Gas makes it easy to go from getting home to cooking within minutes. You do get what you pay for when it comes down to quality. I know it doesn't help much right now, just about to start the grilling season, but the best time to buy would be in the fall before winter. Found my Weber on sale at Home Depot around this time.

Good luck.


----------



## w_r_ranch (Jan 14, 2005)

Per your price range:

*Char-Broil TRU-Infrared Commercial 2-Burner*

*Char-Broil Classic 480*

*Dyna-Glo 2-Burner DGP350SNP-D Gas Grill*

If you went to the $300-400 range, you would get a more grill... but I'm sure you know that.

*Char-Broil Classic 6-Burner*

*Dyna-Glo 4-Burner DGA 480BSP Gas Grill*


----------



## H2 (Jan 11, 2005)

w_r_ranch said:


> Per your price range:
> 
> *Char-Broil TRU-Infrared Commercial 2-Burner*
> 
> ...


I've quit buying expensive gas grills and just purchased my second Char-Broil grill above, first one lasted 3 years.

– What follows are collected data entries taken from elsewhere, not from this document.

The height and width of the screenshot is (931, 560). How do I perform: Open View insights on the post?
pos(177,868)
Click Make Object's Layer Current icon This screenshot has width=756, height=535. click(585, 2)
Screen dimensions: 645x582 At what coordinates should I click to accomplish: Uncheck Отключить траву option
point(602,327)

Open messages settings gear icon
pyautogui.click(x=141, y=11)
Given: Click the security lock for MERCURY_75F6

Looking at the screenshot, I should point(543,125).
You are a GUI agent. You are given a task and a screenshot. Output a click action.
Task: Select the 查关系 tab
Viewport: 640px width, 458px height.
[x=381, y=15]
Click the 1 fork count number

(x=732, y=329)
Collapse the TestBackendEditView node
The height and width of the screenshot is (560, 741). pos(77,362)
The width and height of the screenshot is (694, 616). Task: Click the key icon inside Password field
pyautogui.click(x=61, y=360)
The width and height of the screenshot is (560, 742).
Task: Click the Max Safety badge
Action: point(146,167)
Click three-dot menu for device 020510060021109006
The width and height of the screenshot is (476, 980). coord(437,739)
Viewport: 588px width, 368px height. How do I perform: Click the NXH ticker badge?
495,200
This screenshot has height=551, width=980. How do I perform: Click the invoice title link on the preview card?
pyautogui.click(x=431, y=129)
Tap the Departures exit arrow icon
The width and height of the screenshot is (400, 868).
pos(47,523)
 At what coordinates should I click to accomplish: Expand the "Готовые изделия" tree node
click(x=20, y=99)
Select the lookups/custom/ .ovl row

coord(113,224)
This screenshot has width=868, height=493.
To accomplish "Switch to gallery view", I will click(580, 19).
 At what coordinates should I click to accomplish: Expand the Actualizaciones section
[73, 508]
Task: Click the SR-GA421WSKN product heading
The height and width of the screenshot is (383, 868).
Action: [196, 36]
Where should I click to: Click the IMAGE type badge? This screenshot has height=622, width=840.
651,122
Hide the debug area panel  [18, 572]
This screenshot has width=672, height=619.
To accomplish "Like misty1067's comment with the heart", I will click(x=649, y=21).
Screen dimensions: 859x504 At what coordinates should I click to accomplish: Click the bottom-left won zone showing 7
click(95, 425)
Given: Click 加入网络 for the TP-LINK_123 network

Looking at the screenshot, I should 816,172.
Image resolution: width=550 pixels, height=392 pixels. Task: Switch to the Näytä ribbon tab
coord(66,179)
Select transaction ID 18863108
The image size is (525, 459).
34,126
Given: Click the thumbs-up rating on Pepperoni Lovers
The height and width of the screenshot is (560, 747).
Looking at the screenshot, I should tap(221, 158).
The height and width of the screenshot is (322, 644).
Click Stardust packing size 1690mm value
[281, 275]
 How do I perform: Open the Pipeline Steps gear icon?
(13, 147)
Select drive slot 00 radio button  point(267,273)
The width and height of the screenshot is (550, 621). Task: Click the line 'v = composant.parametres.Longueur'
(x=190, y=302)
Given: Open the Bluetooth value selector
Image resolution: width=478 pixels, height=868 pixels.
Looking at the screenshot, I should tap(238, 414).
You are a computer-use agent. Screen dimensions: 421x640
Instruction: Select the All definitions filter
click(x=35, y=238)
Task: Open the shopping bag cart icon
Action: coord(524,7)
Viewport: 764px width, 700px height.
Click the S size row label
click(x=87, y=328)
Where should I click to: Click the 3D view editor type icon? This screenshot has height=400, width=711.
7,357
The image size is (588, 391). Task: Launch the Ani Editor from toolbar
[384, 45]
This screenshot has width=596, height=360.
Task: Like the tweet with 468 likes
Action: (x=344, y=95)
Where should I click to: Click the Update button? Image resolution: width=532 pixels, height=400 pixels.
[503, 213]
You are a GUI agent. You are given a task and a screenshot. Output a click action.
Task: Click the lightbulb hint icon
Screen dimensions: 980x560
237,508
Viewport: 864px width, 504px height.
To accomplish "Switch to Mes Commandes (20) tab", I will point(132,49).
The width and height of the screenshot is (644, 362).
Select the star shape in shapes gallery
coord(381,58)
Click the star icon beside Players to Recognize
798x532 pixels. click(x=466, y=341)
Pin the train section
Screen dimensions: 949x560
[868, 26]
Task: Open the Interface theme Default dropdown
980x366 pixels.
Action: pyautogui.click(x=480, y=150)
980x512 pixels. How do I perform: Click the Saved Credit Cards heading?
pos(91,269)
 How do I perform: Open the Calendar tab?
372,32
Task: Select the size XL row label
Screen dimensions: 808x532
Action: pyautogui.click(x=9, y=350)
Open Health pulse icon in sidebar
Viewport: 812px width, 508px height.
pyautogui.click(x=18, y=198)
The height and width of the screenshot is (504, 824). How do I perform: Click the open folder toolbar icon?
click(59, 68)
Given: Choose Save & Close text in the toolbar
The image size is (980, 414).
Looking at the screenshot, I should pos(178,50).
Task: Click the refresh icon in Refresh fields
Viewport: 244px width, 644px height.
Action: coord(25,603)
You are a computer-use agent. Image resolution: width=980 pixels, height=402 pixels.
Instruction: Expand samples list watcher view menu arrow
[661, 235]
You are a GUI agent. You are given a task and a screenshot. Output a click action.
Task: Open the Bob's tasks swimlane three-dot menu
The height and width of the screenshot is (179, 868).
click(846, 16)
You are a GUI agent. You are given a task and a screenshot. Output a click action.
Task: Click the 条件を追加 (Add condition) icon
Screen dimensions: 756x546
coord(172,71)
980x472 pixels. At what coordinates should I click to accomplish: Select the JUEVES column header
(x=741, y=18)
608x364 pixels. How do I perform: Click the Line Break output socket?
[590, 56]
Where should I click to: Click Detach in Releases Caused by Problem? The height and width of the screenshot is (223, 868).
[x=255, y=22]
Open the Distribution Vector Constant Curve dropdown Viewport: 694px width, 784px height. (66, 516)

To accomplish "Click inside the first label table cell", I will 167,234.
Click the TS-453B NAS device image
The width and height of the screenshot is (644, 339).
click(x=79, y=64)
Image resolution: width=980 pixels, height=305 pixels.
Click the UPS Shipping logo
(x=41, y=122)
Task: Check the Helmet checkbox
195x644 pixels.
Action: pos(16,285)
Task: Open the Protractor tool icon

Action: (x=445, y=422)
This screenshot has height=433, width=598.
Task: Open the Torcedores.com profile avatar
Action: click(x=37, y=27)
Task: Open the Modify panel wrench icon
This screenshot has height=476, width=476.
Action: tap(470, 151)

We only grill burgers, steaks that require very high temps, can't beat the infrared Char-Broil.

I bought mine at Academy for around $220 assembled. After three years and chunk it ,get a new one.


----------



## GoneSouth (Jun 4, 2010)

I had the Academy combo and really liked the versatility. But it barely lasted 2 years. I recently found a new grill called Portable Kitchen. It is cast aluminum. I had one of these years ago that my dad gave to me. And he had gotten it from my grandmother. It is charcoal but I found going back to basics is better. I think it is about $300 or a little less. 

When my sons visit the remember the old grill we had 20 years ago. So I bought it out of nostalgia but use it because it works so well.


----------



## inventurous (May 30, 2009)

Having gone through many grills before my Weber, if I had that budget, I'd probably browse Craigslist and local garage/estate sales for a gently used one and clean it up. Just replaced the flavorizer bars on mine after 6 years of use and it cooks like the day I brought it home.


----------



## fangard (Apr 18, 2008)

Make sure you have a charcoal chimney(or two). That will help greatly reduce the start up time of charcoal vs gas.


----------



## Holiday (Jul 31, 2006)

I'm in that dilemma too.....buy a cheap grill and throw it out when it breaks, or spend big bucks on one that supposed to last 10-15 years. Right now, I think I'm going the Weber route.


----------